[pypy-svn] r47084 - in pypy/dist/pypy: module/zlib module/zlib/test rlib rlib/test
arigo at codespeak.net
arigo at codespeak.net
Tue Oct 2 10:31:00 CEST 2007
Author: arigo
Date: Tue Oct 2 10:30:59 2007
New Revision: 47084
Modified:
pypy/dist/pypy/module/zlib/interp_zlib.py
pypy/dist/pypy/module/zlib/test/test_zlib.py
pypy/dist/pypy/rlib/rzlib.py
pypy/dist/pypy/rlib/test/test_rzlib.py
Log:
This mostly finishes the zlib module.
Modified: pypy/dist/pypy/module/zlib/interp_zlib.py
==============================================================================
--- pypy/dist/pypy/module/zlib/interp_zlib.py (original)
+++ pypy/dist/pypy/module/zlib/interp_zlib.py Tue Oct 2 10:30:59 2007
@@ -1,6 +1,7 @@
+import sys
from pypy.interpreter.gateway import ObjSpace, W_Root, interp2app
from pypy.interpreter.baseobjspace import Wrappable
-from pypy.interpreter.typedef import TypeDef
+from pypy.interpreter.typedef import TypeDef, interp_attrproperty
from pypy.interpreter.error import OperationError
from pypy.rlib.rarithmetic import intmask
@@ -61,8 +62,7 @@
try:
stream = rzlib.deflateInit(level)

-=-=-=-=-

- Written task 1: Copy the zlib commit text from "Modified: pypy/dist/pypy/module/zlib/interp_zlib.py" to "--- pypy/dist/pypy/module/zlib/interp_zlib.py (original)".

(Entries on target coordinates)

-=-=-=-=-

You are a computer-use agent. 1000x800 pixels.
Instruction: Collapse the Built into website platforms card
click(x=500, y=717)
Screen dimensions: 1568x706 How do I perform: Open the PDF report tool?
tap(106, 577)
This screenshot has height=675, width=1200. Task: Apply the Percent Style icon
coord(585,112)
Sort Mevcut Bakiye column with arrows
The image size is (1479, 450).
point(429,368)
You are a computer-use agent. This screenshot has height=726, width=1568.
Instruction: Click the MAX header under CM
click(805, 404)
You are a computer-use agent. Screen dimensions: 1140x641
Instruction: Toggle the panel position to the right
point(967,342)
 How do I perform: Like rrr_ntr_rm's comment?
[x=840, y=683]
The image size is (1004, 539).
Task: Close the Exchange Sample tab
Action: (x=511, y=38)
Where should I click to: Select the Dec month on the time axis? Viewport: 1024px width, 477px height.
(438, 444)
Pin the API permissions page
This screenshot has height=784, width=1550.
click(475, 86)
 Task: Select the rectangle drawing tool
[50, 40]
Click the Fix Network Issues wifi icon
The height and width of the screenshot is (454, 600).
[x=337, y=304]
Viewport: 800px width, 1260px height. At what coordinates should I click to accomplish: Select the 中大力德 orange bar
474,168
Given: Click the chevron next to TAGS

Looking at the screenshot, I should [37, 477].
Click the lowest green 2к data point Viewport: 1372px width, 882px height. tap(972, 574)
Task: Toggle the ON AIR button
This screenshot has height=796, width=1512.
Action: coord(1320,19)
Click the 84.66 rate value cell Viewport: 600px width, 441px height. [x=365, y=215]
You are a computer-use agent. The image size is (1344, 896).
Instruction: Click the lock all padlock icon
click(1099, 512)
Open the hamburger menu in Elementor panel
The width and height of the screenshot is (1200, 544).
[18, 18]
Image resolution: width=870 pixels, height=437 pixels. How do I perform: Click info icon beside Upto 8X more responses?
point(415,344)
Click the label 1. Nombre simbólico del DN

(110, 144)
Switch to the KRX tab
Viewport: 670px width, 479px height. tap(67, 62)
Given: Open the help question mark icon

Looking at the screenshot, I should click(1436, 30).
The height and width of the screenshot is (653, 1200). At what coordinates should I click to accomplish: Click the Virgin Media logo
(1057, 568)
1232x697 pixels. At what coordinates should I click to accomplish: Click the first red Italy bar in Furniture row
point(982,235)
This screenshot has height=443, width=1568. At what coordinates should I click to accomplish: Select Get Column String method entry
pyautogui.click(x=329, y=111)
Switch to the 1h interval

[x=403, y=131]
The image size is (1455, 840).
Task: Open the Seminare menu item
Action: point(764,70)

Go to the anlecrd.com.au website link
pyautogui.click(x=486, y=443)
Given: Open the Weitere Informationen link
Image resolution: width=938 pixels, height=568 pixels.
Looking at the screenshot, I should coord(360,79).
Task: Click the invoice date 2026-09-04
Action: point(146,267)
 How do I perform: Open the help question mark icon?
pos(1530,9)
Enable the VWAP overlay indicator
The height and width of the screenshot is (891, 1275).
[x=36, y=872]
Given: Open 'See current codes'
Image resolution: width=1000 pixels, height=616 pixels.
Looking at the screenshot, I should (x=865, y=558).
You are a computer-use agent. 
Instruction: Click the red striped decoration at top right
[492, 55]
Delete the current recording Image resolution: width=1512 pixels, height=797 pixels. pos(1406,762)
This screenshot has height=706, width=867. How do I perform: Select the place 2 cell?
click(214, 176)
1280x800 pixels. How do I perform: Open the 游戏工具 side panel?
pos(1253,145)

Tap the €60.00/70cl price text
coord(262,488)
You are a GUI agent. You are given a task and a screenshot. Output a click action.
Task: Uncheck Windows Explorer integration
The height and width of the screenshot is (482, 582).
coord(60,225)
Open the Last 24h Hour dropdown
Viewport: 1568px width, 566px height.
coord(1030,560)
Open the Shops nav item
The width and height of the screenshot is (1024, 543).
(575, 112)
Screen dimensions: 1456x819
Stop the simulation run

-=-=-=-=-

- Written task 2: Render the rows from the first row through the line containing "Action: (x=511, y=38)" as a JSON list of strings, one string per line, with blank lines omitted.

- Worked answer 1:
Modified: pypy/dist/pypy/module/zlib/interp_zlib.py
==============================================================================
--- pypy/dist/pypy/module/zlib/interp_zlib.py (original)

- Worked answer 2:
[
  "You are a computer-use agent. 1000x800 pixels.",
  "Instruction: Collapse the Built into website platforms card",
  "click(x=500, y=717)",
  "Screen dimensions: 1568x706 How do I perform: Open the PDF report tool?",
  "tap(106, 577)",
  "This screenshot has height=675, width=1200. Task: Apply the Percent Style icon",
  "coord(585,112)",
  "Sort Mevcut Bakiye column with arrows",
  "The image size is (1479, 450).",
  "point(429,368)",
  "You are a computer-use agent. This screenshot has height=726, width=1568.",
  "Instruction: Click the MAX header under CM",
  "click(805, 404)",
  "You are a computer-use agent. Screen dimensions: 1140x641",
  "Instruction: Toggle the panel position to the right",
  "point(967,342)",
  " How do I perform: Like rrr_ntr_rm's comment?",
  "[x=840, y=683]",
  "The image size is (1004, 539).",
  "Task: Close the Exchange Sample tab",
  "Action: (x=511, y=38)"
]